3) Your sampling and recruitment strategies
Since the whole purpose of the phenomenological approach is the lived experience of the participants, the sampling approach will be purposive and the desired population small. Following Giorgi's (1985; 1989) recommendations, I would gear for 10 individuals and purposely select them from word-of-mouth recommendation of a 15-18 age range (this is the age that is typically most into social media) and seek pronounce ably heavy social media users (i.e. users of at least 6 hours per day).
I will compose a list of more than 10 individuals (possibly twice as much) in order to be sure that I will at least gain ten who agree to participate. I will grade the individuals in order of preference of selection and approach the desired individuals directly informing them about the purpose and procedure of the study. I will also attempt to gear the study towards their time preferences and take into account their considerations.
4) An outline of each step of the data collection and analysis process
Phenomenology is conducted via interviews, discussions and participant observation, and its objective is to represent the phenomena from the perspective of the research participants. The attempt of the researcher is to bracket his own assumptions and values and attempt to see the experience precisely as the participant views it. In other words, the endeavor is to "crawl into the participant's shoes." Pure phenomenological research seeks to describe rather than explain and to start form a perspective that is liberated from assumptions (Husserl 1970). More recent researchers state the impossibility of absence of bias and recommend that the researcher include himself in the framework of his research as an interested, although not totally detached participant (e.g. Stanley & Wise 1993). This study will take the latter approach.
The scope of this study will be extended to observations, surveys, individuals career interest, education experience, career interests, and potential career opportunities.
I will use Creswell's (1998) process which is the following:
1. The investigator writes research questions that explore the meaning of that experience for individuals and asks individuals to describe their everyday lived experience.
The 2 core questions will be:
Do you see a difference on your reading / writing skills when compared to less-frequent social media-users?
If so, how much of this do you think may be attributable to your use of social media?

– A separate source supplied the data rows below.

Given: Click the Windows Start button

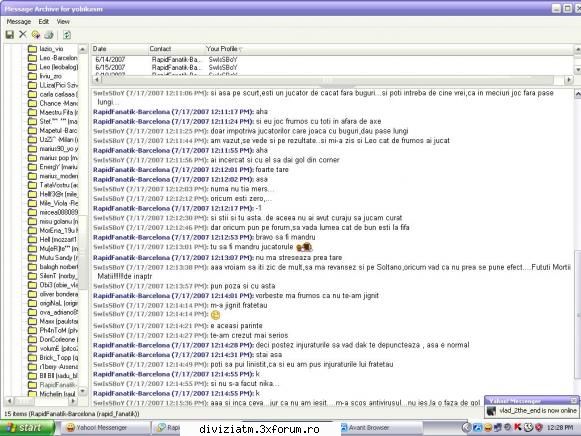Looking at the screenshot, I should pyautogui.click(x=27, y=427).
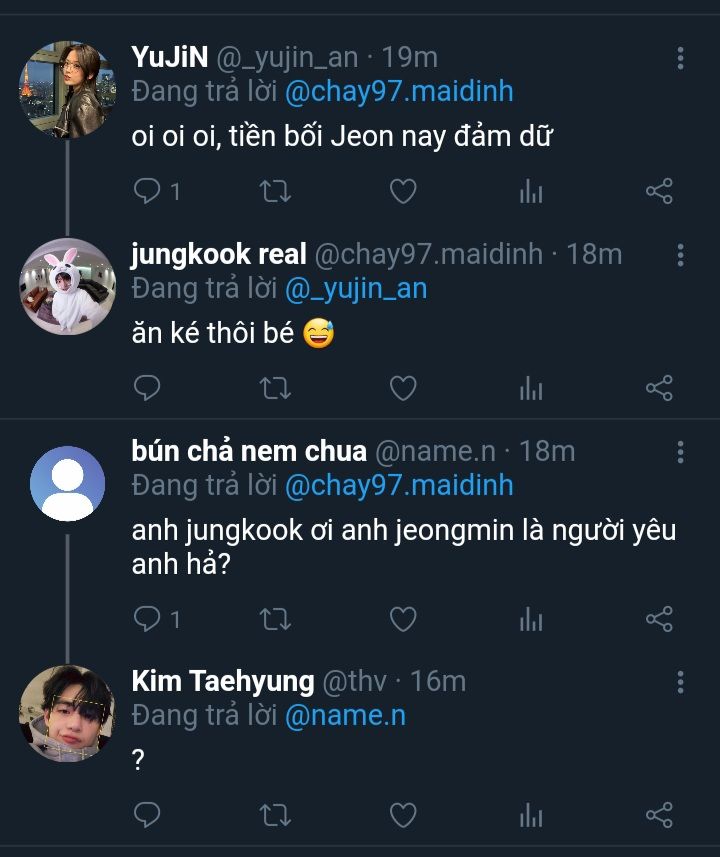
Task: Open more options on YuJiN's tweet
Action: click(680, 58)
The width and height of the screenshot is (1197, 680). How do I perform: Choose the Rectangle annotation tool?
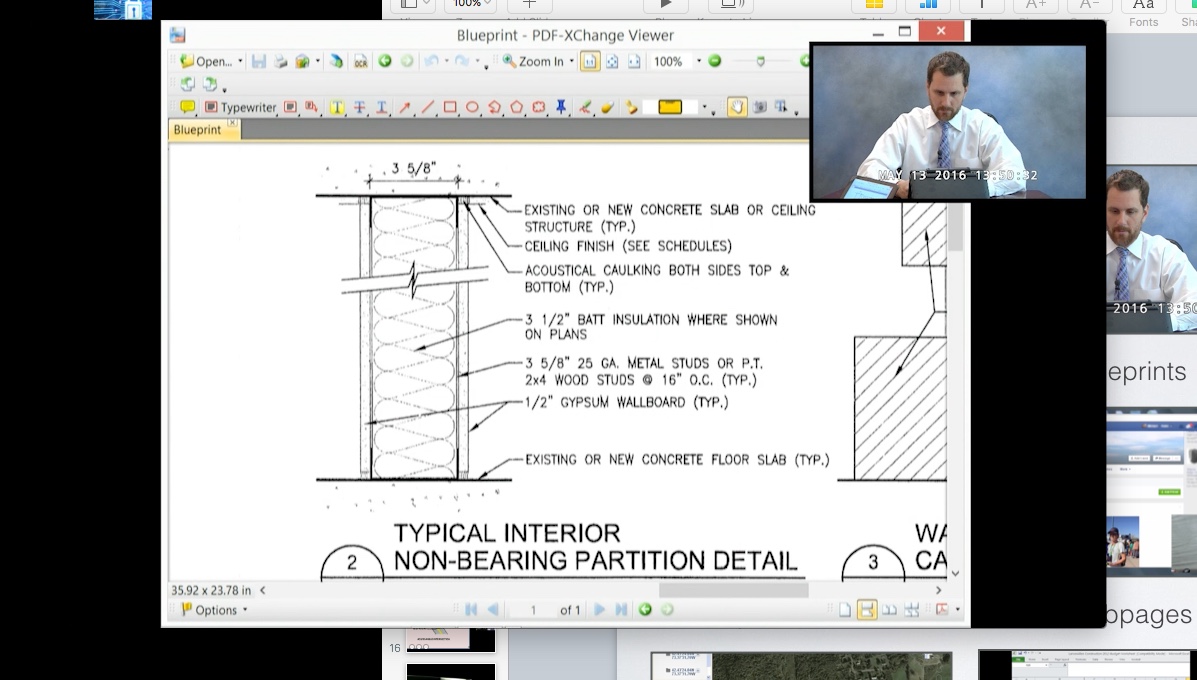tap(450, 107)
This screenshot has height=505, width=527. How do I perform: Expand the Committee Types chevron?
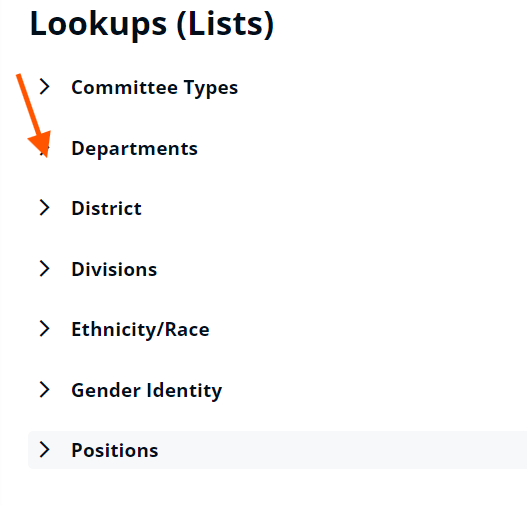click(44, 87)
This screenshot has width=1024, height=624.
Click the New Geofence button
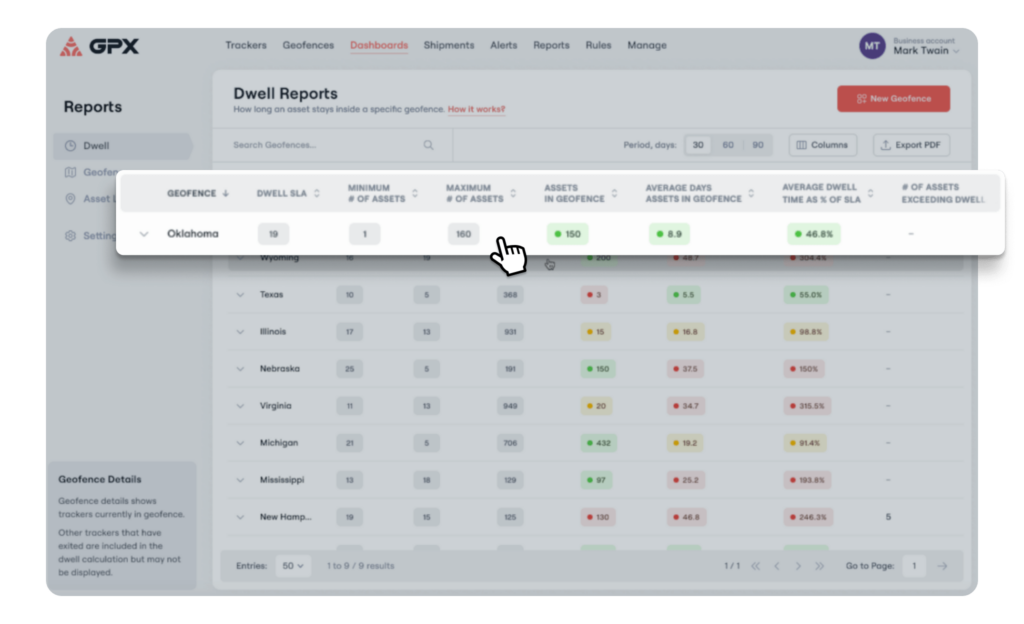[x=893, y=99]
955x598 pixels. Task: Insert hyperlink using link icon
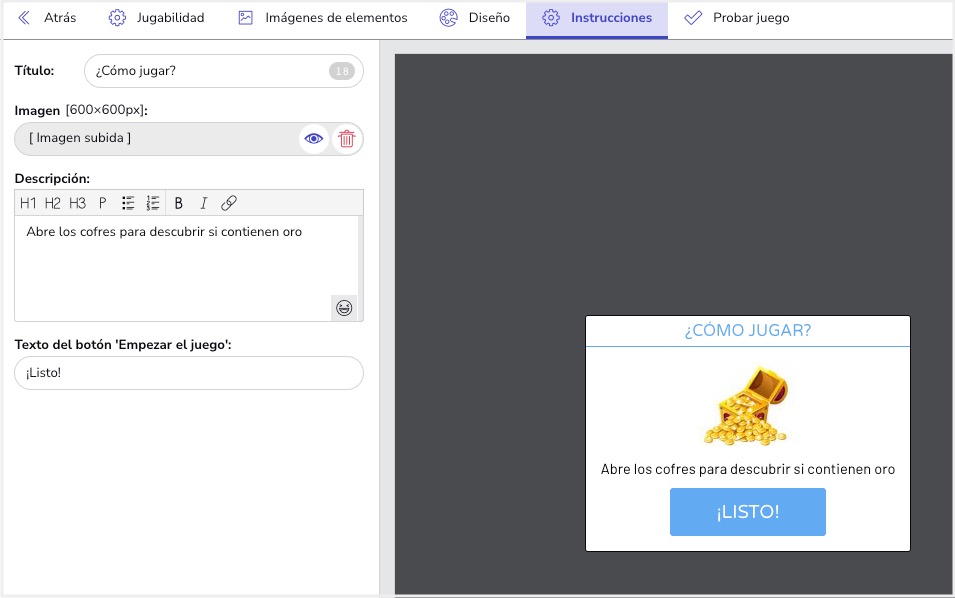[229, 203]
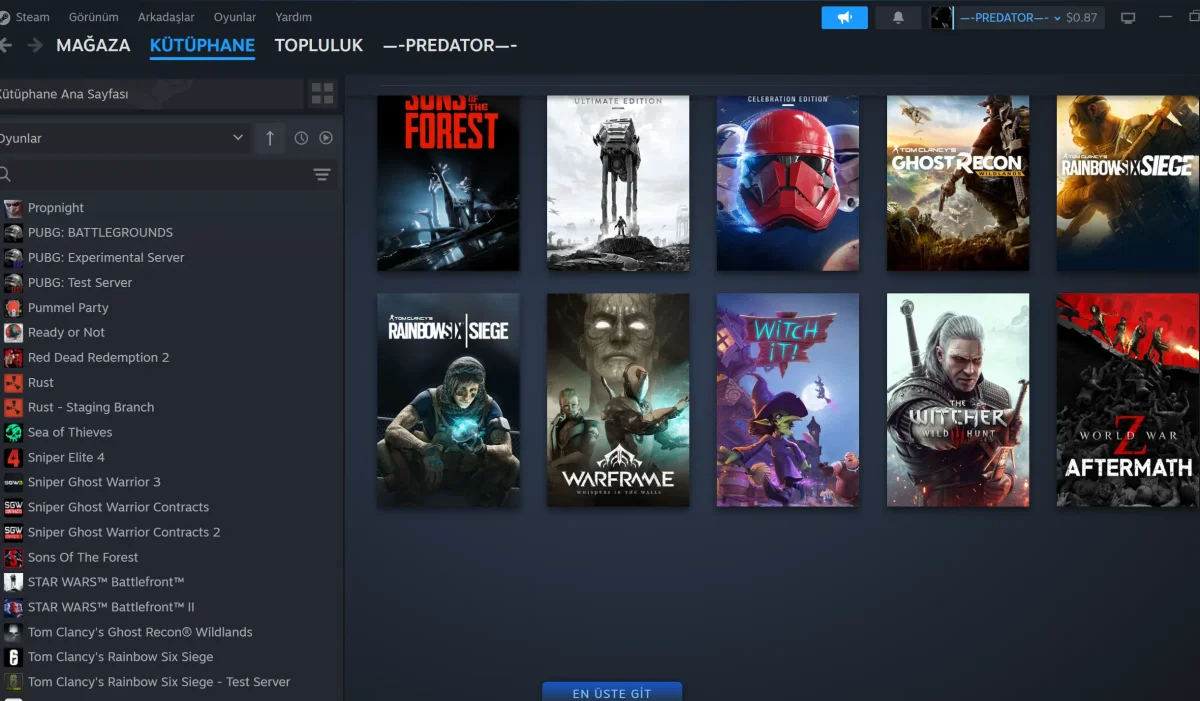Screen dimensions: 1200x701
Task: Open the Warframe game cover
Action: click(617, 399)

I would also want to know how much of their tiem they engage in social media and which activities they otherwise engage in during the remainder of their spare time.
2. The investigator collects data from individuals who have experienced the phenomenon under investigation. Typically, this information is collected through long interviews.
I will audio record -- with permission of interviewees all interviews. Each interview will be assigned a code, for example "Participant B, 21 May 2013." Each interview will be recorded on a separate cassette I will also make sure, according to Easton, McComish and Greenberg (2000) that the interview setting must further be as free as possible from background noise and interruptions.
3. The phenomenological data analysis: the protocols are divided into statements or horizonalization, the units are transformed into clusters of meaning, tie the transformation together to make a general description of the experience, including textural description, what is experienced and structural description, i.e. how it is experienced.